Quality Control Filters¶
CAPRICHO provides multiple layers of quality control:
Bioactivity Type Filtering¶
--bioactivity-type IC50,Ki,EC50
Focus on specific measurement types relevant to your analysis.
Relation Filtering¶
# Only exact measurements (default behavior, pchembl pre-calculated by ChEMBL)
--standard-relation "="
# Include censored data (requires --calculate-pchembl)

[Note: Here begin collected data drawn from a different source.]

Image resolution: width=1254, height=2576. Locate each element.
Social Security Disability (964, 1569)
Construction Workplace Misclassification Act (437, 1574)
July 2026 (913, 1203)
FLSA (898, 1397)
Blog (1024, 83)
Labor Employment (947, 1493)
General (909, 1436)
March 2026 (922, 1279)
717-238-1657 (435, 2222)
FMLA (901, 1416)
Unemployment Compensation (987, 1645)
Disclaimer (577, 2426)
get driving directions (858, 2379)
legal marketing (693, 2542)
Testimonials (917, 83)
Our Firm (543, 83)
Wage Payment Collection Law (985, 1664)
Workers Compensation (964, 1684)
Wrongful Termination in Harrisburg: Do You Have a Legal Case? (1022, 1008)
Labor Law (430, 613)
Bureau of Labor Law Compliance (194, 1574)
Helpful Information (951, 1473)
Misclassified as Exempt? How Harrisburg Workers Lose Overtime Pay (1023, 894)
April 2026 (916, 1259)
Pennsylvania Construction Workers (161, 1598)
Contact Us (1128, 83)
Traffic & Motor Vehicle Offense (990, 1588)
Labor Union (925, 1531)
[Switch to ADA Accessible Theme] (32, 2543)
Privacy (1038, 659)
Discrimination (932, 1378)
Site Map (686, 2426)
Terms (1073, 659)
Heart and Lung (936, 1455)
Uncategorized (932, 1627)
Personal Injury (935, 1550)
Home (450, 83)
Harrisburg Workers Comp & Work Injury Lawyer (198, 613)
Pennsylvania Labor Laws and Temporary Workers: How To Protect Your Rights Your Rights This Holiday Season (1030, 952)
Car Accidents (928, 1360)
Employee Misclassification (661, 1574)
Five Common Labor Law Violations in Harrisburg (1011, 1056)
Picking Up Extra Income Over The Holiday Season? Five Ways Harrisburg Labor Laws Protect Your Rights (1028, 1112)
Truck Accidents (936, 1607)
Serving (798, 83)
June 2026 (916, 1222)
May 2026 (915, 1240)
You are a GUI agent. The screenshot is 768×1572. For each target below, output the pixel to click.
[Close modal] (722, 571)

--standard-relation "=,<,>" --calculate-pchembl
Choose measurement precision level based on your analysis needs.
Date Requirements¶
--require-doc-date
Ensure all data has associated publication dates.
Assay Size Constraints¶
--min-assay-size 10 --max-assay-size 1000
Filter assays by number of tested compounds.
Reproducibility¶
CAPRICHO ensures full reproducibility through several mechanisms:
Recipe Files¶
Every run generates a JSON recipe file containing the full command and all parameters used:
{
"command": "capricho get --target-ids CHEMBL203 --output-path egfr_data.csv",
"capricho version": "0.1.0",
"molecule_ids": [],
"target_ids": ["CHEMBL203"],
"assay_ids": [],
"document_ids": [],
"calculate_pchembl": false,
"output_path": "egfr_data.csv",
"confidence_scores": [7, 8, 9],
"bioactivity_type": ["Potency", "Kd", "Ki", "IC50", "AC50", "EC50"],
"standard_relation": ["="],
"assay_types": ["B", "F"],
"chembl_version": "36",
"compound_equality": "connectivity",
"aggregate_on": "pchembl_value"
}
This allows exact reproduction of your data curation workflow.
Version Control¶
Specify exact ChEMBL versions:
capricho get --target-ids CHEMBL203 --chembl-version 33
Transparent Processing¶
All filtering steps are logged and flagged data is preserved for inspection.
Output Structure¶
Understanding CAPRICHO’s output helps you make the most of your curated data. Each capricho get run produces multiple files:
Main Data File (*_data.csv)¶
Aggregated bioactivity measurements
Standardized column names
Quality and processing flags in dedicated columns
Recipe File (*_recipe.json)¶
Complete record of all parameters used
Enables exact reproduction of the workflow
Pre-aggregation Data (*_not_aggregated.csv)¶
Individual measurements before aggregation
Useful for understanding how data was combined
Can be skipped with
--skip-not-aggregated
Removed Subset (*_removed_subset.csv)¶
Entries that were filtered out during curation
Allows inspection of what was excluded and why
This multi-file approach ensures transparency while providing clean, analysis-ready data.